**Your goal**
Starting at the line that contains "Given: Go to setBaseline(int) method" and ending at the line that contains "Click the blue", the lines below are to be given again exactly, with nothing added.

━━━━━━━━━━━━━━━━━━━━

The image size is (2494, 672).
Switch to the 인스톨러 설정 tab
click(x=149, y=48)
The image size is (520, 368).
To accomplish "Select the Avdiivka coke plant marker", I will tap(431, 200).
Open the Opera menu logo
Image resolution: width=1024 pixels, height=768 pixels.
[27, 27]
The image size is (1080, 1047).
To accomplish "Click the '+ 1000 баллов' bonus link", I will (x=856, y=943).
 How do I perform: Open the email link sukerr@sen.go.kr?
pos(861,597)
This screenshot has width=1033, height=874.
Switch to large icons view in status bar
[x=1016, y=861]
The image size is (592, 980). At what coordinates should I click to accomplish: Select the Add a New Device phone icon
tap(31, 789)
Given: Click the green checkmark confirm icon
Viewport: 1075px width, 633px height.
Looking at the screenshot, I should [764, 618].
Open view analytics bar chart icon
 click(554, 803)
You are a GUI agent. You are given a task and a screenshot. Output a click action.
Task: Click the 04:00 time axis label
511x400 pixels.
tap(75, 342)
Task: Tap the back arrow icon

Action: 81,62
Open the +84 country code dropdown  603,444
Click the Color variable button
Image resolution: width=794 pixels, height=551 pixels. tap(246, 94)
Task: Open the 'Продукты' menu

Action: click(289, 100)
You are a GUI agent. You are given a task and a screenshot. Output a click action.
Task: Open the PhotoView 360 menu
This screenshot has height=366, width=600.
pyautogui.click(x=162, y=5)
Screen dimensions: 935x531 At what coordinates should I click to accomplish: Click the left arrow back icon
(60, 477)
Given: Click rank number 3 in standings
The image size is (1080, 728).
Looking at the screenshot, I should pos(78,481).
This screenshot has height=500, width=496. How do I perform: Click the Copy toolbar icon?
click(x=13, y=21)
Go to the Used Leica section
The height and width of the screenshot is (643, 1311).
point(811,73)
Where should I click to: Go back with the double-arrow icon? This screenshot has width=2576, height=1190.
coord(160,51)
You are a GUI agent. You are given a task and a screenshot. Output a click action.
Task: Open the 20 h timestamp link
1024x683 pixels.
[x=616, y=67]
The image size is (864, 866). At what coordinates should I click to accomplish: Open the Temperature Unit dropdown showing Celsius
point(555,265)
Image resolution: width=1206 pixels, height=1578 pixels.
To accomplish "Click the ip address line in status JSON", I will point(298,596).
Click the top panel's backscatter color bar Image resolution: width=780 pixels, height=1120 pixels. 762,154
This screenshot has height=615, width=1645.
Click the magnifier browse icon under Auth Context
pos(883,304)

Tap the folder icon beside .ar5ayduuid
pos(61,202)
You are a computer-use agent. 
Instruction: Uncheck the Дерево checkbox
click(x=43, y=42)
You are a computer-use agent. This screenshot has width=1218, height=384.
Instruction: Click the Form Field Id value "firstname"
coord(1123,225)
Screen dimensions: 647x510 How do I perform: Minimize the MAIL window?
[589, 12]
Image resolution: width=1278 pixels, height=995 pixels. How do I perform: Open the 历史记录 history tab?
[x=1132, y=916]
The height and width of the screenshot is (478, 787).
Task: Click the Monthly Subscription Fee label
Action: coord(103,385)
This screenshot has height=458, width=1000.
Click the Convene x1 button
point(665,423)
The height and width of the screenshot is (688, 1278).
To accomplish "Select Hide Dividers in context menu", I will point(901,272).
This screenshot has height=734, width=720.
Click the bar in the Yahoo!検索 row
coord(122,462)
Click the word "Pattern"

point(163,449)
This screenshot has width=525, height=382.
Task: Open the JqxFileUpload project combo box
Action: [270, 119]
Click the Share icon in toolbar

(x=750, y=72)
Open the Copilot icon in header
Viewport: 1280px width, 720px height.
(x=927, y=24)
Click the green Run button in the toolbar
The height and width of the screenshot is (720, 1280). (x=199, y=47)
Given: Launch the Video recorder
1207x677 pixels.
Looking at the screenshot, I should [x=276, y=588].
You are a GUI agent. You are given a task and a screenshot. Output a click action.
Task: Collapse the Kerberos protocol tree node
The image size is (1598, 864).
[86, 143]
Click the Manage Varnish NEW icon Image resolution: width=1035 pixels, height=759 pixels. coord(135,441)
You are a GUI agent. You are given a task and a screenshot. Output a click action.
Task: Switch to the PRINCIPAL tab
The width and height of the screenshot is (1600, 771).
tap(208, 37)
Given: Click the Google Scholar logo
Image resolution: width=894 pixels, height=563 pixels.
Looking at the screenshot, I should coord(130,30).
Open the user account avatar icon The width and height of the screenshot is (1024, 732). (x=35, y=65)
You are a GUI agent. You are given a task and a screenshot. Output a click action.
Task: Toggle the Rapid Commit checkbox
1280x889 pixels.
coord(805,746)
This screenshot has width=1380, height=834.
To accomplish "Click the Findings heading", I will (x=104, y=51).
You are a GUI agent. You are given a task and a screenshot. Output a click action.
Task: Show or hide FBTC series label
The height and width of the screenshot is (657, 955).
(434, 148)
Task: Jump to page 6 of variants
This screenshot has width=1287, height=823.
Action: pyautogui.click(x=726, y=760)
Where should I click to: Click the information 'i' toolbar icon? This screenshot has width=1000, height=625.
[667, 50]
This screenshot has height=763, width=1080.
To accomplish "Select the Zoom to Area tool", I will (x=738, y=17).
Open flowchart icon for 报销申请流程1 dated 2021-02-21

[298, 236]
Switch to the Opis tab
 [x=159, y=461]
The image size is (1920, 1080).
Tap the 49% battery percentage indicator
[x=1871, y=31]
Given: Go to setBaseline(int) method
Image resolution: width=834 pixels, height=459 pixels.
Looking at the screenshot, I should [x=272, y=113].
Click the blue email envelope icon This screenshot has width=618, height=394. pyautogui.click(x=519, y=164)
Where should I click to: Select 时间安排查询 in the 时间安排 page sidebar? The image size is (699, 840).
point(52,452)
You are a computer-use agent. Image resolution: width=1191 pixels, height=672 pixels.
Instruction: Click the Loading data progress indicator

━━━━━━━━━━━━━━━━━━━━

**Answer for this exercise**
Given: Go to setBaseline(int) method
Image resolution: width=834 pixels, height=459 pixels.
Looking at the screenshot, I should [x=272, y=113].
Click the blue email envelope icon This screenshot has width=618, height=394. pyautogui.click(x=519, y=164)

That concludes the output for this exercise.